A story of blossoms forming where one was certain of a branch’s death. 
A story of second chances. 
A perfect, dreamy read for when you’re longing for warmth but still stuck in sweater weather.


2. Spring by Ali Smith
Smith’s novel is like April itself—unexpected, shifting, unruly, full of thaw and tension. A meditation on art, politics, and the changing seasons, it’s part of her Seasonal Quartet but stands beautifully on its own. Ali Smith’s novel is both fiercely political and deeply lyrical, weaving together fractured narratives of disconnection and rebirth. Like the month of April itself, Spring resists simplicity. It is not just a celebration of renewal; it is an interrogation of it.

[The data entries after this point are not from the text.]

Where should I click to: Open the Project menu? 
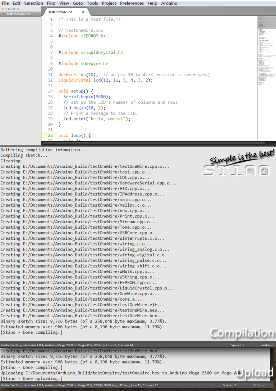(x=109, y=3)
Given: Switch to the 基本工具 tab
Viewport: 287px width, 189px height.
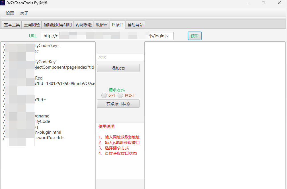Looking at the screenshot, I should (12, 25).
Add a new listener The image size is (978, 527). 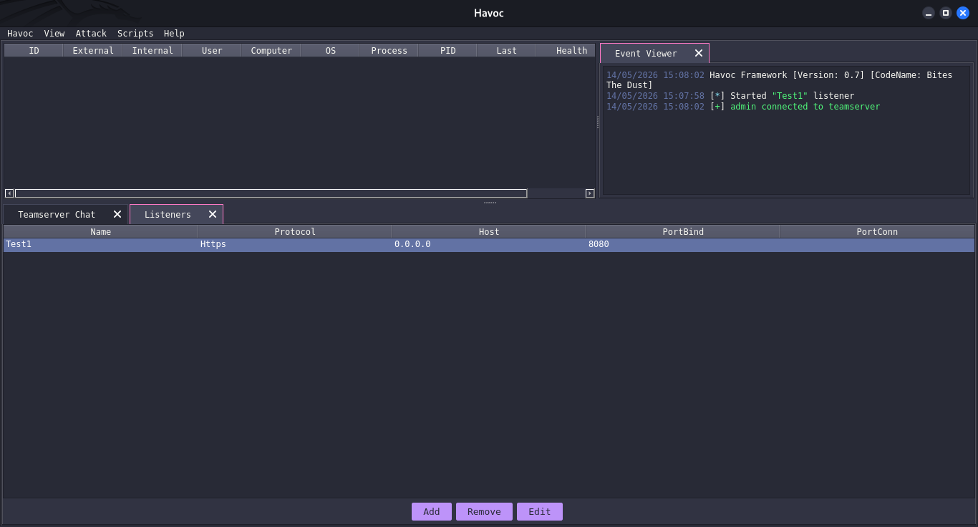point(432,511)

Smith’s writing pulses with the restless energy of the season. She juxtaposes stark realities—immigration detention centers, Brexit-era disillusionment—with moments of sudden, almost mythic beauty. A lost filmmaker, a cynical older man, and a mysterious girl moving through the world like a force of nature—all collide in a story that feels as unpredictable as April’s shifting weather. Smith writes in a way that mimics spring’s own rhythms: fragmented yet whole, sharp yet tender, unafraid of moments of stillness before sudden, torrential movement. To read Spring in April is to be reminded that the season’s promise is not gentle; it is urgent.

But what makes Spring the perfect April novel is its insistence on possibility. Smith, like the season itself, is relentless in her belief that change is coming—even if it arrives in fits and starts, even if it is difficult, even if it asks us to reckon with the past before moving forward. April is a threshold, a moment when we must decide whether to step through or turn back. Spring is a book that urges us to step through. It does not offer easy answers, but it offers something better: the certainty that something new is always just about to begin.


3. "As One Listens to Rain by Octavio Paz
A single, stunning poem that captures the feeling of April rain—not just falling, but soaking into memory and thought. A reminder that poetry belongs to spring as much as birdsong does.

Spring has always been the season of poets—and Octavio Paz, with his relentless curiosity and lyric precision, is a perfect guide for this awakening. "As One Listens to Rain" one of his lesser-known but deeply evocative works, reads like a meditation on transience, a book where each page shimmers with April’s dual nature: beauty and uncertainty, light and shadow. The title alone suggests something more than mere precipitation—it suggests an atmosphere, a presence, a self dissolving and reforming in the rain. His language does not settle; it moves, like water, through history, myth, and personal reflection. 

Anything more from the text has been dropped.